**GIVEN PASSAGE**
State Match for the 1452(g)(2) Set-aside
The State must agree to deposit into the set-aside account where the 1452(g)(2)
funds will be deposited, a dollar for dollar match, up to 10 percent of the
capitalization grant. States may acquire the matching amounts from a variety of
sources, in particular, PWSS funding credits discussed in II.B.3.b. If additional
funds are required, a State may use legislative appropriation or other State
Federal Funding Process
A State will receive each capitalization grant payment in the form of an increase
to the ceiling of funds available through a separate Fund account set up in the
EPA-Automated Clearing House (EPA-ACH). Cash will be transferred to the
State from the U.S. Treasury on a reimbursement basis, after the assistance
recipient has billed the DWSRF program for work completed and the DWSRF
program requests reimbursement from EPA. The State then reimburses project
assistance recipients for costs incurred -- a process known as the disbursement
from the DWSRF.

**WORK INSTRUCTIONS**
[1] Using the DWSRF passage, list in order each step of the reimbursement process described under "Federal Funding Process," from the billing for completed work to the final payment.
[2] Resume the DWSRF passage, picking up right after its final sentence under "Federal Funding Process."

**INFORMATION PROVIDED**
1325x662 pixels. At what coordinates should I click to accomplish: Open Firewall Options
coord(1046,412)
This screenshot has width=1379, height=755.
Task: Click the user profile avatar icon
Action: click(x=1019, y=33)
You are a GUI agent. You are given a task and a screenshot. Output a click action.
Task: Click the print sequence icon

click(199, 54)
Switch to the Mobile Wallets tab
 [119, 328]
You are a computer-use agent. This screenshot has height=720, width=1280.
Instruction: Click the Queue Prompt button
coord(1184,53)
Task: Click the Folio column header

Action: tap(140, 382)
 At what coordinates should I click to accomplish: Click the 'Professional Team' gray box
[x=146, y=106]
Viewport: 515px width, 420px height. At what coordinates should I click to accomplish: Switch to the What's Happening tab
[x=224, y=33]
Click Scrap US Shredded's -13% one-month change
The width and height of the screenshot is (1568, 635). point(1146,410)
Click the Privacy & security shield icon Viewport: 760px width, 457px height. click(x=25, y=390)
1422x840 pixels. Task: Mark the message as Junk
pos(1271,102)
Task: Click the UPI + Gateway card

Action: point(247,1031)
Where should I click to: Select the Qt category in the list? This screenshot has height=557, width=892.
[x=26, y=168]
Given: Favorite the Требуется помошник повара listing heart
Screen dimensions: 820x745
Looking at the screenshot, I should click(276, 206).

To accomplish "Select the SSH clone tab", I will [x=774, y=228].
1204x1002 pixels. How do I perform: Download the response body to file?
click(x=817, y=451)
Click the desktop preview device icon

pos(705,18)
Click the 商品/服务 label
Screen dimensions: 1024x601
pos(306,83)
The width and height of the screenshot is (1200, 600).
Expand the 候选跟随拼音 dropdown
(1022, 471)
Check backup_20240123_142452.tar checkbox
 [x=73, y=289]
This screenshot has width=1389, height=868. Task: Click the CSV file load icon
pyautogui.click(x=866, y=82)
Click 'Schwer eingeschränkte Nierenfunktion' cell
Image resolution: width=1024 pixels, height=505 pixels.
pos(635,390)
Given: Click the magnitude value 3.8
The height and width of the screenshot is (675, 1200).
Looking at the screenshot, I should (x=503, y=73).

**SET OF ANSWERS**
[1]
1. The assistance recipient bills the DWSRF program for work completed.
2. The DWSRF program requests reimbursement from EPA.
3. Cash is transferred to the State from the U.S. Treasury.
4. The State reimburses project assistance recipients for costs incurred, which is known as the disbursement from the DWSRF.

[2]
- Schedule of payments
A State must include a payment schedule in its capitalization grant agreement
that is based on its projection of binding commitments (see below) and use of
set-asides in the State's Intended Use Plan. Increases in the ceiling of funds
available in the EPA-ACH will be made in accordance with the schedule of
payments. All payments will be made by the earlier of 8 quarters from the date
of a capitalization grant award or 12 quarters from the date of allotment. The
schedule of payments applies to all funds in the capitalization grant, including
those funds that are used for set-aside activities.
- Binding commitments
In order to demonstrate continuing progress in project (both Fund and set-aside
projects) initiation, and to further the intent of Congress to "commit(s) and
expend(s) funds ... as efficiently as possible..." (section 1452(g)(3)(A)), the State
must agree to enter into binding commitments to provide financial assistance
under the DWSRF program with assistance recipients. A binding commitment is
a legal obligation by the State to a recipient of assistance that defines the terms
for DWSRF assistance. The binding commitment should include a description of
the project to receive financial assistance, the expected terms of the assistance,
and expected date of project initiation and project completion.
Binding commitments must be made in an amount equal to the amount of each
grant payment that is deposited into the Fund and State match within one year after
the receipt of each grant payment.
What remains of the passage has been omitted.